◆ **Consigne de l'exercice**:
Reproduisez à l'identique le passage de l'extrait sur les exercices de théâtre situé entre « On n’imagine pas » et « accompagnés de musique. », ces deux bornes comprises.
---------- Extrait présenté
Ensuite venait la partie “théâtre”, orchestrée par Marie, comédienne. Pas de cours de
théâtre a proprement parlé, non, une mise en situation plutôt, avec des “exercices” de ce
que j’appelle “prendre corps dans l’espace”.

1er/ Faire un cercle, une personne donne le départ de l’exercice en tapant dans ses mains
en même temps que la personne à sa droite, qui elle se retourne également vers sa droite et
tape dans ses mains en même temps que l’autre personne à sa droite et ainsi de suite
jusqu’à ce que le tour revienne à la 1ère personne qui doit se retourner vers sa gauche pour
taper dans ses mains en même temps que la personne qui la précède, et redonner
l’impulsion pour un second tour etc….. Quand nous nous avons tous pris le “rythme” Marie a
“lancé” un second rythme, qui devait se croiser avec le premier, pas si simple. Les 2
consignes à suivre étaient bien sûr de taper dans ses mains en cadence avec l’autre mais
aussi de se regarder droit dans les yeux.

On n’imagine pas à quel point il faut se concentrer, et il y a eu quelques petits “couacs”!!!
2ème/ Marcher en se croisant dans la pièce, d’abord tous les participants, puis finalement
divisés en 2 groupes. Les consignes pour cet exercice changeaient, marcher en ne voyant
pas les autres, puis marcher en ayant repéré une personne sans qu’elle s’en aperçoive, puis
changer de repère, marcher en étant inquiet, marcher en voyant la mer au loin, marcher en
étant en colère contre quelqu’un. Exercice difficile pour les uns et aisé pour les autres.
Personnellement la peur du “ridicule” était très présente au début, la peur de “prendre
conscience” de son corps, de se savoir regardé,(petite précision, Sophie, Thomas, Clara,
Denis et bien entendu Marie, étaient spectateurs). J’ai oublié de préciser que tous ces
exercices étaient accompagnés de musique.

3ème/ 3 chaises représentant un banc, étaient alignées, l’un de nous devait s’asseoir sur
une des chaises. Tout ceci devait se passer dans le silence. Une seconde personne devait
venir s’asseoir à côté de la première, et suivant les consignes de Marie, devait regarder son
voisin, ou ne pas le voir, ou essayer de “prendre contact” (toujours en silence), ou devait
rendre l’autre inquiet quand à sa présence. Plusieurs situations courantes de la vie, mais qui
lorsqu’elles sont vécues instantanément et naturellement ne posent aucun questionnement,
mais qui lorsqu’elles doivent être “jouées”, imposent une vérité, une sincérité qu’il n’est pas
facile de trouver, difficile de ne justement pas sur jouer, ne pas trop en faire, essayer de
rester naturel…..
--------------------
---------- Entrées brutes
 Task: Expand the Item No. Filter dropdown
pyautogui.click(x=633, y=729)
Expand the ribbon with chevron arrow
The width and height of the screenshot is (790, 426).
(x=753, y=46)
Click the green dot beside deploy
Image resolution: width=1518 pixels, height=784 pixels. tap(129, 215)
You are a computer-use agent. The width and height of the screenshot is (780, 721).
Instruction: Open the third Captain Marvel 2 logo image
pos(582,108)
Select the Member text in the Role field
--------------------
◆ **Réponse complète**:
On n’imagine pas à quel point il faut se concentrer, et il y a eu quelques petits “couacs”!!!
2ème/ Marcher en se croisant dans la pièce, d’abord tous les participants, puis finalement
divisés en 2 groupes. Les consignes pour cet exercice changeaient, marcher en ne voyant
pas les autres, puis marcher en ayant repéré une personne sans qu’elle s’en aperçoive, puis
changer de repère, marcher en étant inquiet, marcher en voyant la mer au loin, marcher en
étant en colère contre quelqu’un. Exercice difficile pour les uns et aisé pour les autres.
Personnellement la peur du “ridicule” était très présente au début, la peur de “prendre
conscience” de son corps, de se savoir regardé,(petite précision, Sophie, Thomas, Clara,
Denis et bien entendu Marie, étaient spectateurs). J’ai oublié de préciser que tous ces
exercices étaient accompagnés de musique.